Albinistic blackbird

I caught sight of a blackbird like this one on several occasions last year, but it was down in the park. It’s just begun visiting our gardens and is around most days at the moment.

The cold weather is making birdwatching from the window a lot more interesting: so far, in addition to the heron, I’ve seen a male and a female blackcap, a nuthatch, a green woodpecker, redwings, a sparrow (rare in our gardens), a juvenile peregrine (on my lawn about a metre from the house, feeding on a male blackbird), a buzzard (flying past my bedroom window at below roof height), plus all the usual birds – a robin, long-tailed tits, coal tits, great tits and blue tits, goldfiches, greenfinches, chaffinches, blackbirds, wood pigeons, collared doves, magpies and gulls.
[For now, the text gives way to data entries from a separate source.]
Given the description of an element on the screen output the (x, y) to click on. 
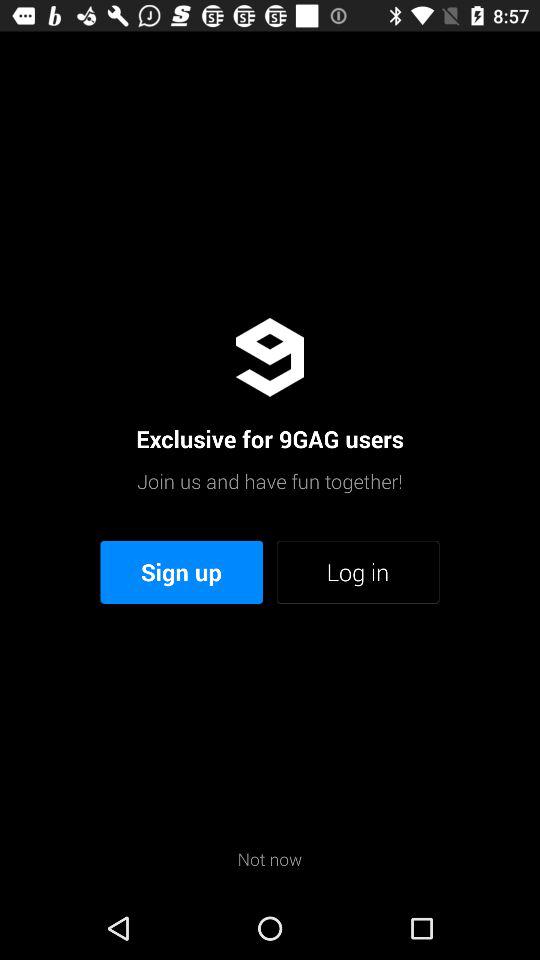
jump to log in (357, 571)
Given the description of an element on the screen output the (x, y) to click on. 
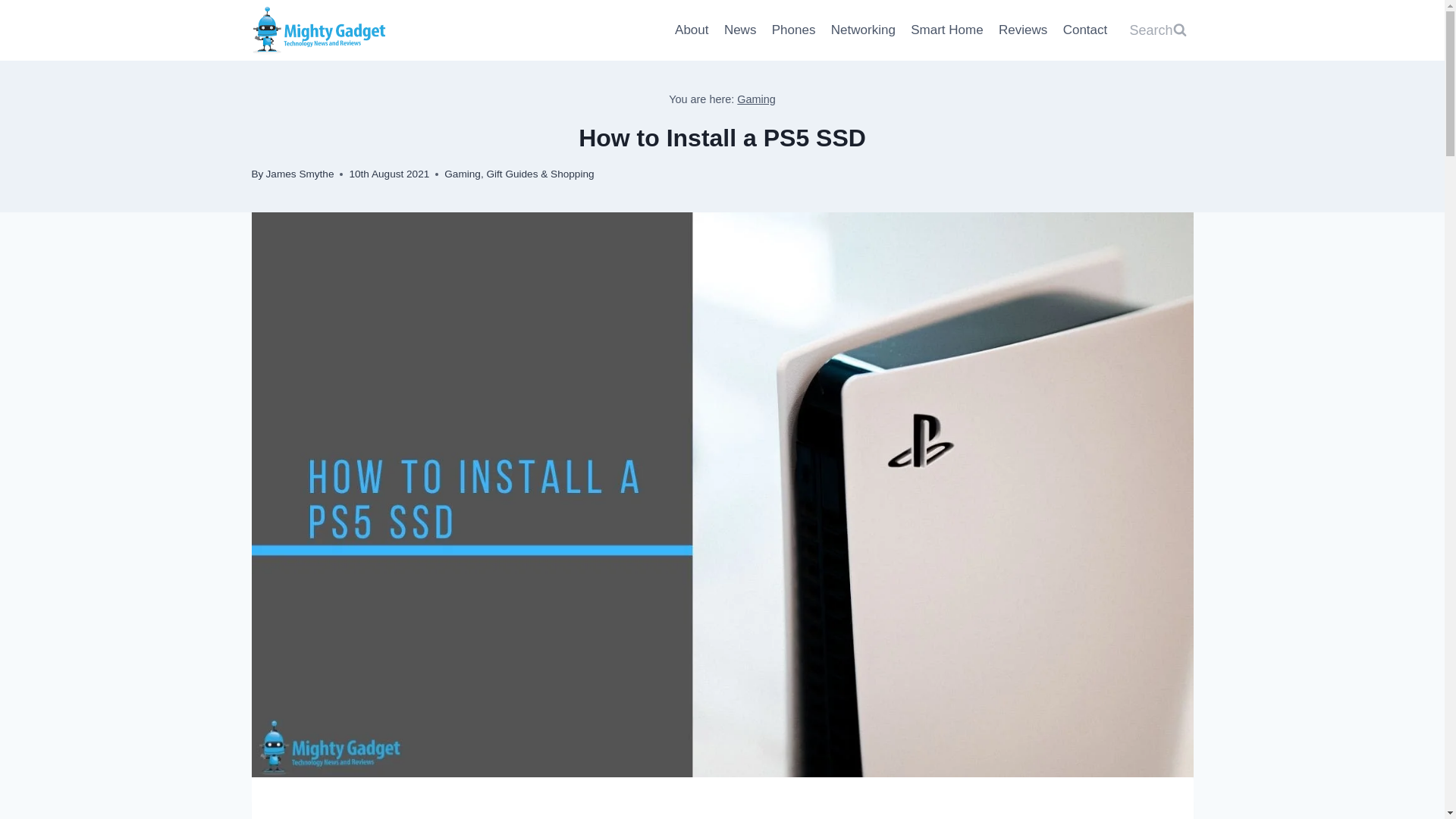
News (740, 30)
About (691, 30)
Gaming (756, 99)
Smart Home (946, 30)
Reviews (1023, 30)
Networking (863, 30)
Search (1157, 30)
Contact (1084, 30)
Phones (794, 30)
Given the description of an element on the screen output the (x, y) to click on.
I think I caught a glimpse of a wren diving into my neighbour’s conifer hedge one cold morning and yesterday a dunnock was poking around in the exposed grass along the bottom of my south-facing fence.

On the first snowy morning there were huge flocks of thrushes passing over at 8 am – later on in the day, up in the fields, there was an almost continual stream of them. You can find up-to-date information on local bird activity at the Dawlish Warren NNR website – on Wednesday 6 January for instance they recorded over 3000 lapwings heading west to escape the worst of the weather.